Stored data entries
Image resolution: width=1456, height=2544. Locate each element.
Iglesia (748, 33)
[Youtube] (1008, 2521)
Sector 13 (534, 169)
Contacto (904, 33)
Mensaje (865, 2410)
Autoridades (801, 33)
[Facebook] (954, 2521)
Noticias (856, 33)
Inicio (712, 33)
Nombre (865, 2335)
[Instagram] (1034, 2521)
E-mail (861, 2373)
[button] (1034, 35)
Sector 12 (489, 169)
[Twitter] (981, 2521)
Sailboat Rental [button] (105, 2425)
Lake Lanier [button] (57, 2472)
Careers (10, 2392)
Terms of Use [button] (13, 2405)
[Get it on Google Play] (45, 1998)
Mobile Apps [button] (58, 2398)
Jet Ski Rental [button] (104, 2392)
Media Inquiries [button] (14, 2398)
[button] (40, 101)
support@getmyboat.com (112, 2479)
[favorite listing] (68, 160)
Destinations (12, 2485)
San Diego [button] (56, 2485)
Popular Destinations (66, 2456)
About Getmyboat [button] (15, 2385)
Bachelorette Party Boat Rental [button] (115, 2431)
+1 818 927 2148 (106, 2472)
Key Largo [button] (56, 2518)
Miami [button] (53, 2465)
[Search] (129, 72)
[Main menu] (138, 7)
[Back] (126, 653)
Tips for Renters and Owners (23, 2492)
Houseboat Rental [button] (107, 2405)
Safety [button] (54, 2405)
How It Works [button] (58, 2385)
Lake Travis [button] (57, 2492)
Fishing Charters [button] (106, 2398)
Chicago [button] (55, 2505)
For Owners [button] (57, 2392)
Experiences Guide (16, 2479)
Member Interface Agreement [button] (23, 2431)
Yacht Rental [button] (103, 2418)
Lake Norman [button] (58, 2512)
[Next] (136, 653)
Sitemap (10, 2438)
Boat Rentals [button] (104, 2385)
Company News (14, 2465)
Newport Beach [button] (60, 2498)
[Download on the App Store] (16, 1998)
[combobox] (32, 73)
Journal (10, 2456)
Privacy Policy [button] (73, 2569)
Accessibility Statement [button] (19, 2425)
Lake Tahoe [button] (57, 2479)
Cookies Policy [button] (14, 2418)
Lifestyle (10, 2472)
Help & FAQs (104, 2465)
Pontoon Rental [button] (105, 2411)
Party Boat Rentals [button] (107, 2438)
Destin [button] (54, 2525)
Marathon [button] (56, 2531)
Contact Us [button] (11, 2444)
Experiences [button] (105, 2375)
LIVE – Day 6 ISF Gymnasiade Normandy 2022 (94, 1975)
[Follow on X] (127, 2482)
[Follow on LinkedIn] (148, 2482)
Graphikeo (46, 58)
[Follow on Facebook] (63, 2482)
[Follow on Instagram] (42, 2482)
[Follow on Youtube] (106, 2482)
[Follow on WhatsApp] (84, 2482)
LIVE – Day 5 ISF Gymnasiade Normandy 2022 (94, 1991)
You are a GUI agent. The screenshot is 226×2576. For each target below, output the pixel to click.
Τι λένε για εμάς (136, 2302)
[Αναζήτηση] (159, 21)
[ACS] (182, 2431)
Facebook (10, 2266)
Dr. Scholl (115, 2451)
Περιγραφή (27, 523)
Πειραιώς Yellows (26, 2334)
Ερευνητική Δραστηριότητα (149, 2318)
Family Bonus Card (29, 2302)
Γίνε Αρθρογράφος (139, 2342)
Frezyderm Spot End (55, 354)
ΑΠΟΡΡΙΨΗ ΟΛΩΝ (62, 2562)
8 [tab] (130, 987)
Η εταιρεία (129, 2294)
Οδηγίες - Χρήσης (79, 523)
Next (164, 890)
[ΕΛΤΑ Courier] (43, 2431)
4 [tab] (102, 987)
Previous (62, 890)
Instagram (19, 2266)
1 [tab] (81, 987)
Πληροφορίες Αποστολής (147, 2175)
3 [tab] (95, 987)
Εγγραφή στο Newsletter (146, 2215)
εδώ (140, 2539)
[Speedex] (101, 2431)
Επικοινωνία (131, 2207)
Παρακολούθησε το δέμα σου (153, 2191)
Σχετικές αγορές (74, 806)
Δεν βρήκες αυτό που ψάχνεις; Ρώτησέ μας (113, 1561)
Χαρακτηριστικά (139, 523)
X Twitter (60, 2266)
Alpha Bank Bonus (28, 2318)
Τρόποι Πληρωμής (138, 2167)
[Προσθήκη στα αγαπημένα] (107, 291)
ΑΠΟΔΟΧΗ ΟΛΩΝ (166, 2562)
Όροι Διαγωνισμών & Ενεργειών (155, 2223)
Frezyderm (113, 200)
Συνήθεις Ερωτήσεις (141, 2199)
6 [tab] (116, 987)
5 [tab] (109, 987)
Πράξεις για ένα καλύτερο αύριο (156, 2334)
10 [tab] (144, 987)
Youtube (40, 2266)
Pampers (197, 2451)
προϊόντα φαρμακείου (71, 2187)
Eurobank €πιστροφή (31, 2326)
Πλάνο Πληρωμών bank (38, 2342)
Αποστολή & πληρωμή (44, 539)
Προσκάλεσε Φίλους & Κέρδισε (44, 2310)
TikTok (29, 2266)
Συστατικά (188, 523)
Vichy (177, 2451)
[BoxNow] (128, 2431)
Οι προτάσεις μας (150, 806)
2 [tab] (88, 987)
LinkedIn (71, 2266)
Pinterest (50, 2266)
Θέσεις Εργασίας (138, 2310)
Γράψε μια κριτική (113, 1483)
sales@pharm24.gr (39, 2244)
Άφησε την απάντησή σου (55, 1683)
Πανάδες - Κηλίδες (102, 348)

### [WHAT TO PRODUCE]
Up to and including the line with "[favorite listing] (68, 160)", print every line of the records from the start.

### [RESULT FOR THIS EXERCISE]
Image resolution: width=1456, height=2544. Locate each element.
Iglesia (748, 33)
[Youtube] (1008, 2521)
Sector 13 (534, 169)
Contacto (904, 33)
Mensaje (865, 2410)
Autoridades (801, 33)
[Facebook] (954, 2521)
Noticias (856, 33)
Inicio (712, 33)
Nombre (865, 2335)
[Instagram] (1034, 2521)
E-mail (861, 2373)
[button] (1034, 35)
Sector 12 (489, 169)
[Twitter] (981, 2521)
Sailboat Rental [button] (105, 2425)
Lake Lanier [button] (57, 2472)
Careers (10, 2392)
Terms of Use [button] (13, 2405)
[Get it on Google Play] (45, 1998)
Mobile Apps [button] (58, 2398)
Jet Ski Rental [button] (104, 2392)
Media Inquiries [button] (14, 2398)
[button] (40, 101)
support@getmyboat.com (112, 2479)
[favorite listing] (68, 160)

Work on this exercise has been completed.